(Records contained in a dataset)

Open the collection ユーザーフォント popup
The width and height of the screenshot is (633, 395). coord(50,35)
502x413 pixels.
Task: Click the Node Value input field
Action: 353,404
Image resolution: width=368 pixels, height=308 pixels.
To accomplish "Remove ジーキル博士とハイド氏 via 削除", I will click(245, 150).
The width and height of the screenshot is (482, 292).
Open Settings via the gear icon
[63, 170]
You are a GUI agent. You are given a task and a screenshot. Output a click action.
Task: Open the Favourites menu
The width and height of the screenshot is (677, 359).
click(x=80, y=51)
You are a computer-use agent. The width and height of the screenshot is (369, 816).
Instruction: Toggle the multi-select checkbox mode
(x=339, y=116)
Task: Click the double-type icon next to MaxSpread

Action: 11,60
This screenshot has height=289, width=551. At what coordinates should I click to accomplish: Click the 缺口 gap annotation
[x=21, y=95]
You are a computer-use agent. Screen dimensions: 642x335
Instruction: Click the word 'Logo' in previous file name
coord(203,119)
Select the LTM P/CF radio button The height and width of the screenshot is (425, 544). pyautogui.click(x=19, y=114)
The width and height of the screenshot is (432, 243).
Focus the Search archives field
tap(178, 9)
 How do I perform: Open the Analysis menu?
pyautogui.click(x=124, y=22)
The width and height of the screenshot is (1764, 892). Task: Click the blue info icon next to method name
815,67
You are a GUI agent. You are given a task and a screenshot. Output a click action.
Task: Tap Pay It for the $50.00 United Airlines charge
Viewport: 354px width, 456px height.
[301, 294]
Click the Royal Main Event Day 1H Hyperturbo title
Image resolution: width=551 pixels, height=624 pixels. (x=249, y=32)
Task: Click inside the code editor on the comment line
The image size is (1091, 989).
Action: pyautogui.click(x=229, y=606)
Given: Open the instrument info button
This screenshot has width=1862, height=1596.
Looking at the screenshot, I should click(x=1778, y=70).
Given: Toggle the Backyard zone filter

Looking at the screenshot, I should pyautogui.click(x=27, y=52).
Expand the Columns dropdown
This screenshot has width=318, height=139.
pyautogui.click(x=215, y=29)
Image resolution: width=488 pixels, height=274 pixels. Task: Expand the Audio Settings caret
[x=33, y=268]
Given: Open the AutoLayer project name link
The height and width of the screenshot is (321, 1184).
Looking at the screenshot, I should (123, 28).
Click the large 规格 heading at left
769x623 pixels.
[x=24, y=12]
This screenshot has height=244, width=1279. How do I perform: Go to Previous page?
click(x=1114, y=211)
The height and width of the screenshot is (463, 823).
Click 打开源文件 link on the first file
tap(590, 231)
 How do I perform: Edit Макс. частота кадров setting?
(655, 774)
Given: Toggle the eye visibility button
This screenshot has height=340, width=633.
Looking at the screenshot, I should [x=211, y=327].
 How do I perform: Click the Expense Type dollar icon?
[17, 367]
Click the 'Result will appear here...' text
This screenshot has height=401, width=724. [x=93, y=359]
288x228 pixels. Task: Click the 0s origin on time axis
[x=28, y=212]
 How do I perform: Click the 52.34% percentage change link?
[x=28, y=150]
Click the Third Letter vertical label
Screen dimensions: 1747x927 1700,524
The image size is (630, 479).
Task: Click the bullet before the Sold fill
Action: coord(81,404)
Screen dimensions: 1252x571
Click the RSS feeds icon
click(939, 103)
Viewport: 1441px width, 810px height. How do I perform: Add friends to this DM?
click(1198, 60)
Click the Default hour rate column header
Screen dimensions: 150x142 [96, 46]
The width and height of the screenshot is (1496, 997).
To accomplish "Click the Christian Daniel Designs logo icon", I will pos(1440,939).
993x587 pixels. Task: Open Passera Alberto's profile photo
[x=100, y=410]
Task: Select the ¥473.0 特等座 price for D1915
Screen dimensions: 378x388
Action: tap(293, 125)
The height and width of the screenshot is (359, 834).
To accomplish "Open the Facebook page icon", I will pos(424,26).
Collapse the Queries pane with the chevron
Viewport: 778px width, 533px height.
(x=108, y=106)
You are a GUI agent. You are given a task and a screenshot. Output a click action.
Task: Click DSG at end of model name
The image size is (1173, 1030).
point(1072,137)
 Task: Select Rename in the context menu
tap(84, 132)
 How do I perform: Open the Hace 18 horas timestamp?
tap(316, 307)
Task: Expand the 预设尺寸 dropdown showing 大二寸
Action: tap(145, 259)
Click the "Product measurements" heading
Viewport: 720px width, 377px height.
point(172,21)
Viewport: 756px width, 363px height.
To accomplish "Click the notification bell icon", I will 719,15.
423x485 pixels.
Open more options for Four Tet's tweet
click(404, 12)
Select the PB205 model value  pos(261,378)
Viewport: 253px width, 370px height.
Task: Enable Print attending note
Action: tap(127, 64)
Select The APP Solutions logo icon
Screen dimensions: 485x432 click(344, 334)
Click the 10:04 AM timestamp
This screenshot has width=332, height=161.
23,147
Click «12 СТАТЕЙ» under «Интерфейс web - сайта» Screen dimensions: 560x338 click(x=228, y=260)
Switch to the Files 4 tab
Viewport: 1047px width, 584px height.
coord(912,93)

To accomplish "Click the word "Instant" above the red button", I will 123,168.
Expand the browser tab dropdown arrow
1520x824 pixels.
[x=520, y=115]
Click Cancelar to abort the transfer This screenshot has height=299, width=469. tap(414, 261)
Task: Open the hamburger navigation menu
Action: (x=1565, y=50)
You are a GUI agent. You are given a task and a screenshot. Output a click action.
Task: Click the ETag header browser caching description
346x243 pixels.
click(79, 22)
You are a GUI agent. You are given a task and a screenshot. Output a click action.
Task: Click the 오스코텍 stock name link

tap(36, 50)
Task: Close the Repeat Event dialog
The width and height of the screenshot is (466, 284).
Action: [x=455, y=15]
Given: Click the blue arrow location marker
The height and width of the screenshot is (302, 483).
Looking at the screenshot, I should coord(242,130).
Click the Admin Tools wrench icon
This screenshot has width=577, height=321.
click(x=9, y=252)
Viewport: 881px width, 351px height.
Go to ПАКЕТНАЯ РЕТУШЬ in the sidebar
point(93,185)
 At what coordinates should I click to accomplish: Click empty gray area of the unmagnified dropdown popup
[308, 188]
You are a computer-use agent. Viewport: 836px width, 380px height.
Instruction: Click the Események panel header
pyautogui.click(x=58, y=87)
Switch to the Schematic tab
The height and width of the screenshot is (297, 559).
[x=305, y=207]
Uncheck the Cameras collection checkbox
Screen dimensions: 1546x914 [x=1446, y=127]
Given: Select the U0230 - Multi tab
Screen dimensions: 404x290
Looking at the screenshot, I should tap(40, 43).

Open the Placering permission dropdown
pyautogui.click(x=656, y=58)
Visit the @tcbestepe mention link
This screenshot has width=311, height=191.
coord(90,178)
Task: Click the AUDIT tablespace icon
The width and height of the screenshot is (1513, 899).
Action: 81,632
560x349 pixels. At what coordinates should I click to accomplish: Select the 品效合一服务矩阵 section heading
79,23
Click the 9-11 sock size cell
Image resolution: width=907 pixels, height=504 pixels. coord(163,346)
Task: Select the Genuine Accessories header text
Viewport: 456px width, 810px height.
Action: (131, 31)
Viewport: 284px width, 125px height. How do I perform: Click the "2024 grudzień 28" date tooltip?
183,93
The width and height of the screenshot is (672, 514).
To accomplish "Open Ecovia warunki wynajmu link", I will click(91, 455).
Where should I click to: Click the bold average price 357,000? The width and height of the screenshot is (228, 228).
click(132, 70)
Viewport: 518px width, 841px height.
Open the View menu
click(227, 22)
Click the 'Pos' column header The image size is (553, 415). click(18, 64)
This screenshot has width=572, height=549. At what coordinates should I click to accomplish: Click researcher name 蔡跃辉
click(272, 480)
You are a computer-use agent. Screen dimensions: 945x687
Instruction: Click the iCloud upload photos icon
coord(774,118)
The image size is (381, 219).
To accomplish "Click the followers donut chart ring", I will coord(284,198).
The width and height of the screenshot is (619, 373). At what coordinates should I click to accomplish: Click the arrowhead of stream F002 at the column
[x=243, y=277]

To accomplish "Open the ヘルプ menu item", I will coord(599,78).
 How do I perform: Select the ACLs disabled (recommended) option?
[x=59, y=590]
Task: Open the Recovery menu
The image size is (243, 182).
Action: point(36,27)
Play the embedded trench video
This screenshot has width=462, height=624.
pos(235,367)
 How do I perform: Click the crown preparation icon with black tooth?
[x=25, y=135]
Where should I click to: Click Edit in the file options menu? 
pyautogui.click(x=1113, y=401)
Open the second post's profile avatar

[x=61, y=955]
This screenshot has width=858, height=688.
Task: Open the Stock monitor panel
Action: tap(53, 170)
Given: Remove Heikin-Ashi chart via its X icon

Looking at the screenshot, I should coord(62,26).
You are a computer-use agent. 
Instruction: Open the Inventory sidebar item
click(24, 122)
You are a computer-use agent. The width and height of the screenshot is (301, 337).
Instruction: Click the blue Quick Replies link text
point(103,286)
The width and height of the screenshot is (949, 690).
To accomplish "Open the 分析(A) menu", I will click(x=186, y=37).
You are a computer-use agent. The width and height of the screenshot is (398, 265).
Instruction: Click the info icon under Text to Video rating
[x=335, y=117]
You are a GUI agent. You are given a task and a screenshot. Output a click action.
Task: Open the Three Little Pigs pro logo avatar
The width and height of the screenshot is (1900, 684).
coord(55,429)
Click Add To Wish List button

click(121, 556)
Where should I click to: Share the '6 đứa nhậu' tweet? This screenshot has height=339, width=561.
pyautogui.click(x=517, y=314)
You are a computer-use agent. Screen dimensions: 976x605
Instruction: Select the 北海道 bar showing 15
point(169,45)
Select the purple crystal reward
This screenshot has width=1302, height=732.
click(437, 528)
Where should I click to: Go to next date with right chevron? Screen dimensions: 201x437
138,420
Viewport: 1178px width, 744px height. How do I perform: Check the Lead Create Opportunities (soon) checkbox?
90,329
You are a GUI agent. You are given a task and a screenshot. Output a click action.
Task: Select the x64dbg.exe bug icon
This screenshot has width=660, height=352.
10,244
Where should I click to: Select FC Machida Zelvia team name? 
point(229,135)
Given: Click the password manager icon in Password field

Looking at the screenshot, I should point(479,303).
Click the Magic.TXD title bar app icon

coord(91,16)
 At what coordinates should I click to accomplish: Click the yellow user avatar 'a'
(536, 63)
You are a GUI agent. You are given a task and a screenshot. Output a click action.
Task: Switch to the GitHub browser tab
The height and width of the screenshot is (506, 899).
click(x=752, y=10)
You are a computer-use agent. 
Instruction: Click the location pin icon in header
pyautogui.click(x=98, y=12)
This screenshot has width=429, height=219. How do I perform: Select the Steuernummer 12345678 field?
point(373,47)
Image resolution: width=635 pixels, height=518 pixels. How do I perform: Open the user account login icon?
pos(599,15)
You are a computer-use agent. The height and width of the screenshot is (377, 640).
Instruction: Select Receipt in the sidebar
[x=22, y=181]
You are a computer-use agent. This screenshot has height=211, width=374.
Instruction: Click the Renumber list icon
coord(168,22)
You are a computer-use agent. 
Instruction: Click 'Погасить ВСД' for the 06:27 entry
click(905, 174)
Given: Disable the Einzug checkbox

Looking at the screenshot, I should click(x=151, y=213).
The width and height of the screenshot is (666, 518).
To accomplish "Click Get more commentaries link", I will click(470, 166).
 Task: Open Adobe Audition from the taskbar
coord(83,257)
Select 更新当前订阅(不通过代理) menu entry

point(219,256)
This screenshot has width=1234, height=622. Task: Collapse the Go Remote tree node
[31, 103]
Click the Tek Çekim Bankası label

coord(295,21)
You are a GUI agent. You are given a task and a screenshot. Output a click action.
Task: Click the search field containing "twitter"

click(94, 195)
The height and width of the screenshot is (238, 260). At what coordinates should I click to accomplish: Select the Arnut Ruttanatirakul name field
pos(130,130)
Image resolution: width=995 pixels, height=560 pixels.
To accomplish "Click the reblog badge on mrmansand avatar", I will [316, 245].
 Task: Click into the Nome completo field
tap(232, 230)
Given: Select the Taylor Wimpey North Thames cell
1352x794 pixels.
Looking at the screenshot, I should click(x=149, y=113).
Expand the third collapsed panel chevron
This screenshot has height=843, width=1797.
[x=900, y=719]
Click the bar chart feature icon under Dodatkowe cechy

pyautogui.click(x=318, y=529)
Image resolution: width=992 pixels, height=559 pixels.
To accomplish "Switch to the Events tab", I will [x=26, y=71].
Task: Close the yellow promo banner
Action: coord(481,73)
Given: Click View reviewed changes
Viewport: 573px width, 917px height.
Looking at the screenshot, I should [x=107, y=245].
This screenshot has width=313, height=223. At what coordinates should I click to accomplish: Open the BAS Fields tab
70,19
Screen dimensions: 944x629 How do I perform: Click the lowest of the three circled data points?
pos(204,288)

ABOUT THIS EXERCISE: Return only the number of lines in the data above that hold the word "computer".

RESPONSE: 12